You can have different behaviour during constant evaluation with if consteval. For example, you can use new/unique_ptr during constant evaluation and a VLA/alloca during non-constant evaluation.

constexpr
int t(int num) {
    if consteval {  // (If not C++23, change to `if (std::is_constant_evaluated())`)
        std::unique_ptr<Integer[]> i = std::make_unique_for_overwrite<Integer[]>(num);
        return i[0].get();
    } else {
        __extension__ Integer i[num];
        // To avoid duplication, if the body of the function was longer
        // you could extract it to a lambda or a second function that takes a pointer
        return i[0].get();
    }
}

And you say in your comments that this is for a library, you might be able to make it so that the user of your library allocates the memory (which they could allocate as they wish based on their constraints and use case):

constexpr int t(std::span<Integer> i) {
    int num = i.size();

    return i[0].get();
}

// Possible uses:
static Integer large_array[MAX_SIZE];
t(std::span(large_array).subspan(0, num));

Integer vla[num];
t(std::span(vla+0, vla+num));

t(std::span(std::make_unique<Integer[]>(num).get(), num));

Here's a class that takes care of conditionally delete-ing during constant evaluation (and a macro that conditionally news or allocas):

#include <type_traits>
#include <algorithm>
#include <new>

template<typename T>
struct alloca_ptr {
    static_assert(std::is_trivially_destructible_v<T>, "Destructor will not be called when not in a constant evaluation");

    // Moving a stack allocation is probably a bug
    constexpr alloca_ptr(alloca_ptr&&) = delete;
    alloca_ptr& operator=(alloca_ptr&&) = delete;

    struct use_XALLOC_macro {  // (An internal type prevents accidentally constructing this type without the macro)
        T* ptr;
        constexpr explicit use_XALLOC_macro(T* ptr) : ptr(ptr) {}
        use_XALLOC_macro(const use_XALLOC_macro&) = delete;
    };

    [[nodiscard]] explicit constexpr alloca_ptr(use_XALLOC_macro allocation) noexcept : ptr(allocation.ptr) {}

    using element_type = T;
    using pointer = T*;
    constexpr pointer get() const noexcept { return ptr; }
    constexpr explicit operator bool() const noexcept { return ptr != nullptr; }
    constexpr element_type& operator[](std::size_t index) const noexcept { return ptr[index]; }

    constexpr ~alloca_ptr() {
        if consteval {
            ::delete[] ptr;
        }
    }

private:
    T* ptr;
};

// Unfortunately, `count` is evaluated twice so make sure it has no side effects
#define XALLOC(type, count) \
    alloca_ptr<type>(alloca_ptr<type>::use_XALLOC_macro( \
        std::is_constant_evaluated() ? ::new std::type_identity_t<type>[count] : \
        ::new ( \
            alignof(type) <= __BIGGEST_ALIGNMENT__ ? \
            __builtin_alloca(sizeof(type) * static_cast<std::size_t>(count)) : \
            __builtin_alloca_with_align(sizeof(type) * static_cast<std::size_t>(count), std::max(std::size_t{__BIGGEST_ALIGNMENT__}, alignof(type))) \
        ) std::type_identity_t<type>[count]))
constexpr
int t(int num) {
    auto i = XALLOC(Integer, num);
    return i[0].get();
}

This works on clang and GCC at least.
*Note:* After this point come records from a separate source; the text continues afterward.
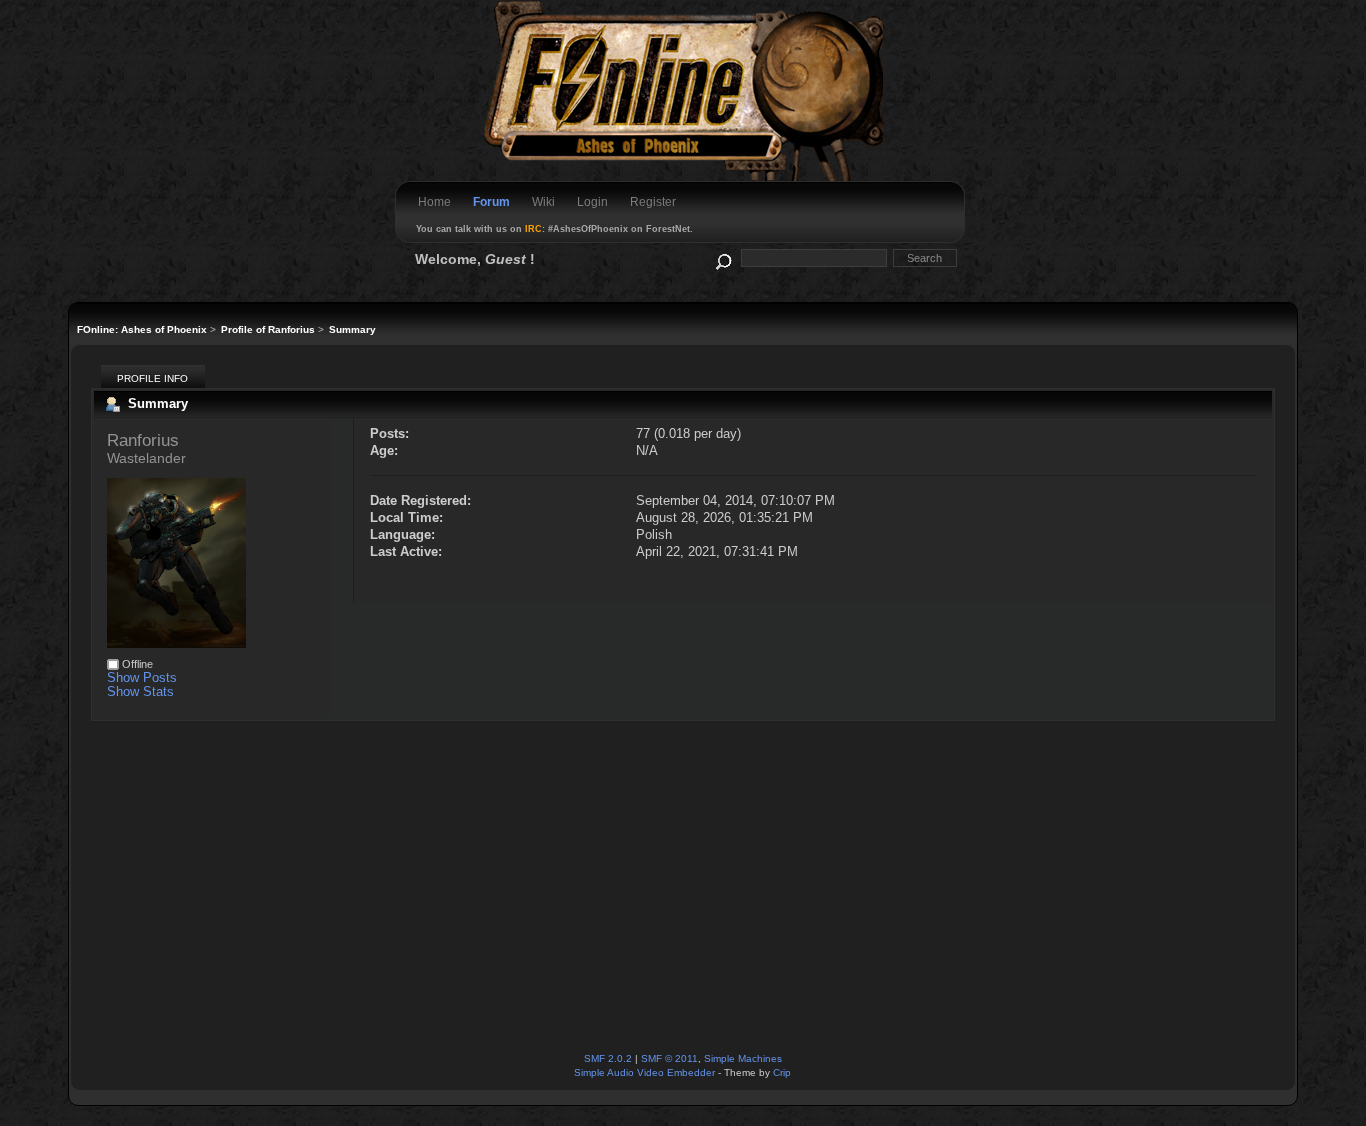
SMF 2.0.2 (608, 1058)
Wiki (543, 202)
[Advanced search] (722, 257)
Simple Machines (743, 1058)
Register (653, 202)
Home (434, 202)
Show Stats (140, 691)
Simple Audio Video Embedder (644, 1072)
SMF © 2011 (669, 1058)
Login (592, 202)
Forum (491, 202)
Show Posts (142, 677)
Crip (782, 1072)
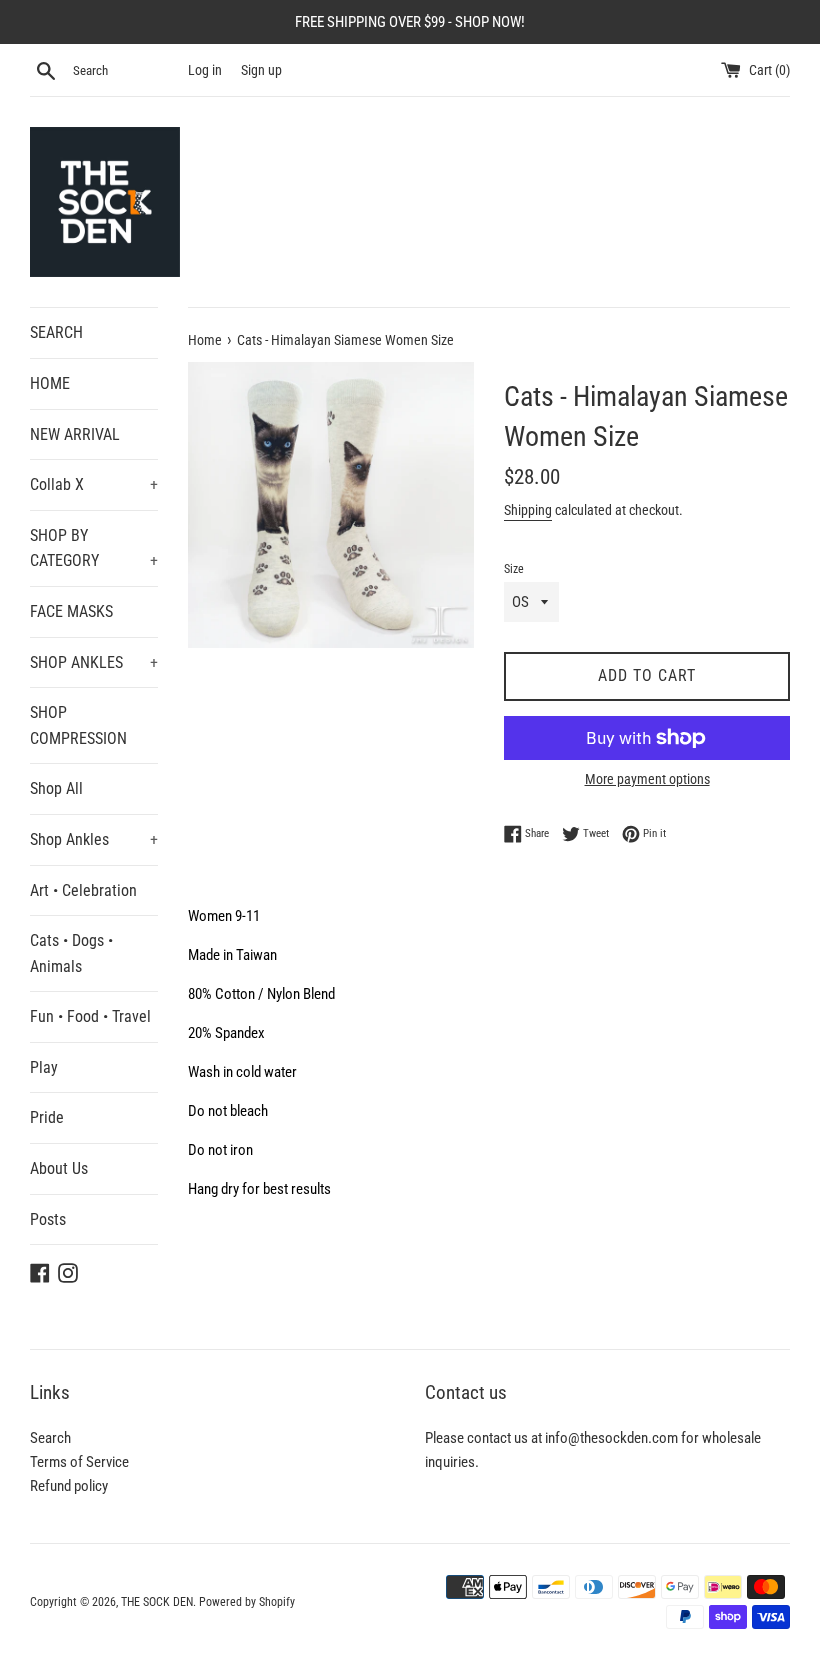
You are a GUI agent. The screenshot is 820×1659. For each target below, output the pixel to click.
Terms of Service (79, 1462)
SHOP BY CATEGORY (94, 548)
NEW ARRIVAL (75, 434)
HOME (50, 383)
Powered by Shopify (247, 1602)
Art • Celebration (83, 890)
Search (50, 1438)
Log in (205, 70)
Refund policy (69, 1486)
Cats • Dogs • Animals (71, 953)
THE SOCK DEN (157, 1602)
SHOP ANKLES (94, 662)
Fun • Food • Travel (90, 1016)
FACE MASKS (71, 611)
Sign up (261, 70)
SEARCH (56, 332)
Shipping (528, 510)
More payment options (647, 779)
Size (514, 569)
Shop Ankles (94, 839)
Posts (48, 1219)
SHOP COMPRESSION (78, 725)
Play (44, 1067)
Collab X (94, 484)
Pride (47, 1117)
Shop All (56, 788)
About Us (59, 1168)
You can extend this to compilers that do not have __builtin_alloca by checking __has_builtin(__builtin_alloca) and changing XALLOC to result in a unique_ptr<T[]> always, or replacing it with that compiler's spelling of alloca.

Note that alloca has a slightly different scope than a VLA. You don't want to use it in a loop, since while a VLA would die and be reused, the alloca isn't freed until the current stack frame is popped (when the function it is created in returns)